However, even within the terms of the reporting in The Independent, it seems as if the headline may be a little misleading. The main strategy in the study seems to be the use of positive reinforcement or, as an old staffroom stalwart might describe it, ‘catching them being good’. This is an effective strategy and one that I recommend in my new book (which should now be available for dispatch, my publisher tells me).
The basic premise is that you highlight the students who are doing what you want: “Excellent work on this table – good to see you have all started the exercise.” This provides a cue to students on a different table who haven’t started the exercise. These other students then have the opportunity to get to work without having to lose face. I like this strategy a lot because it helped me with one of the most difficult classes I ever taught. I believe that it gives the classroom a more positive atmosphere and enhances the teacher’s authority by pointing out to the rest of the class the students who are doing what is expected rather than highlighting those who are not.
However, the idea that this is all you do and that you simply ignore poor behaviour is a nonsense.
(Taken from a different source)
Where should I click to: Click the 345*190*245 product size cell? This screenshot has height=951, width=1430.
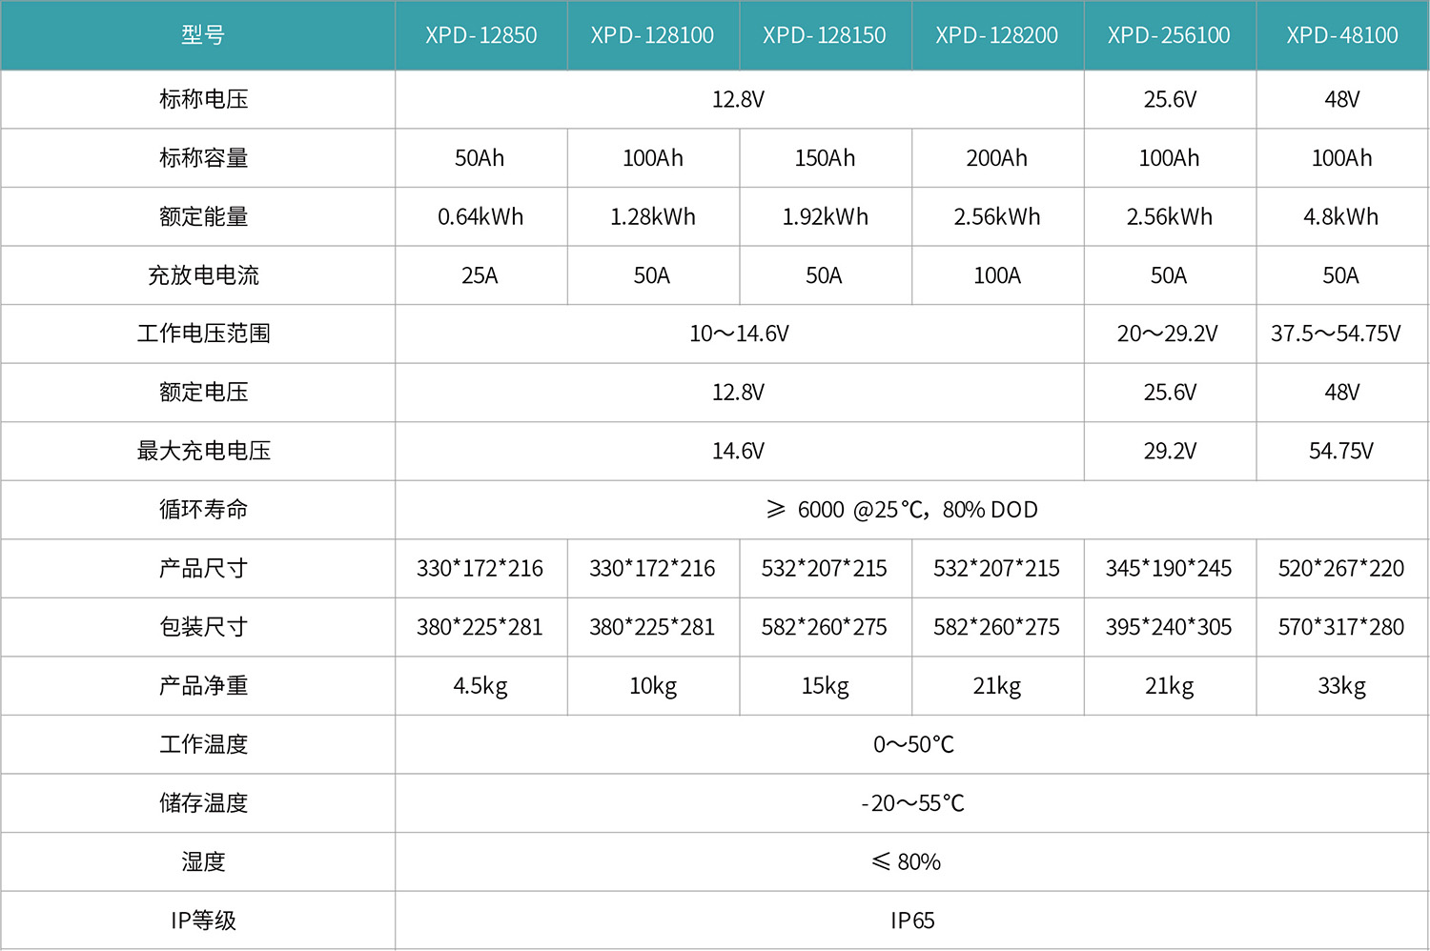[x=1169, y=569]
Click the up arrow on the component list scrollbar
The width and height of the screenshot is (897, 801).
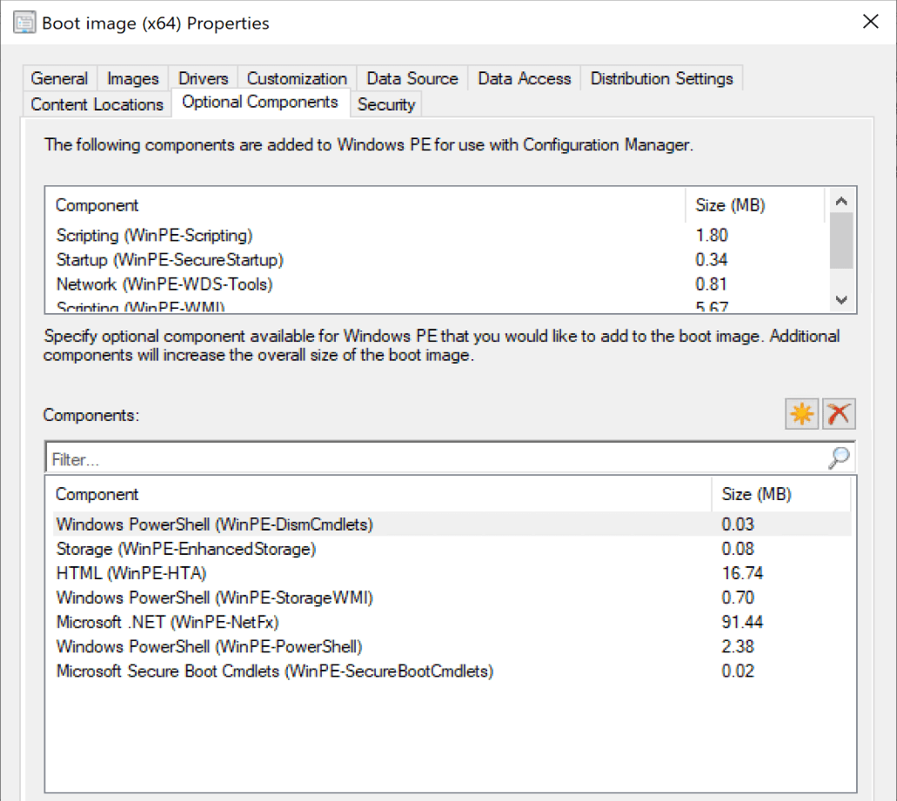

The bottom line is that everyone in the class must start the exercise. If positive reinforcement doesn’t get them going then I would move over to the students who are not completing the task. Usually, physical proximity is enough to send the signal, but I will want to have a quiet word with any who still have not received the message. Ultimately, there will be a system involving a warning followed by graduated sanctions to back this up. This system doesn’t need to get a lot of use but it does need to be there.
Some people have qualms about positive reinforcement. They suggest that it involves praising students for what they should already be doing, rather than for something exceptional. They may also point to evidence against praise from self-determination theory. The idea is that if you praise someone for washing the dishes, they will lose intrinsic motivation for washing the dishes in the future. Alfie Kohn is probably the best know populariser of this idea.
However, there is conflicting evidence and there has been an ongoing debate in the literature. For instance, Cameron and Pierce (1994) found no negative impact of praise on intrinsic motivation and this then drew a rebuttal from Ryan and Deci (1996) of self-determination theory fame. This wasn’t the end of the matter and the debate persists. It may be that the argument is slightly at crossed-purposes and that we don’t benefit by conflating verbal reinforcement with cash payments and trying to analyse them all as rewards.
The bias of my own experience means that I am inclined to see the value in verbal reinforcement and I think this view is supported by a range of evidence, including from teacher effectiveness research. This may be a long bow to draw, but if Alfie Kohn was right, and his theory applied to dogs, then dog training would simply not work – the more treats and praise you gave the dog for sitting, the less likely the dog would be to sit in the future. Yes, humans are not the same as dogs, but it would be surprising if we were wholly different opposites.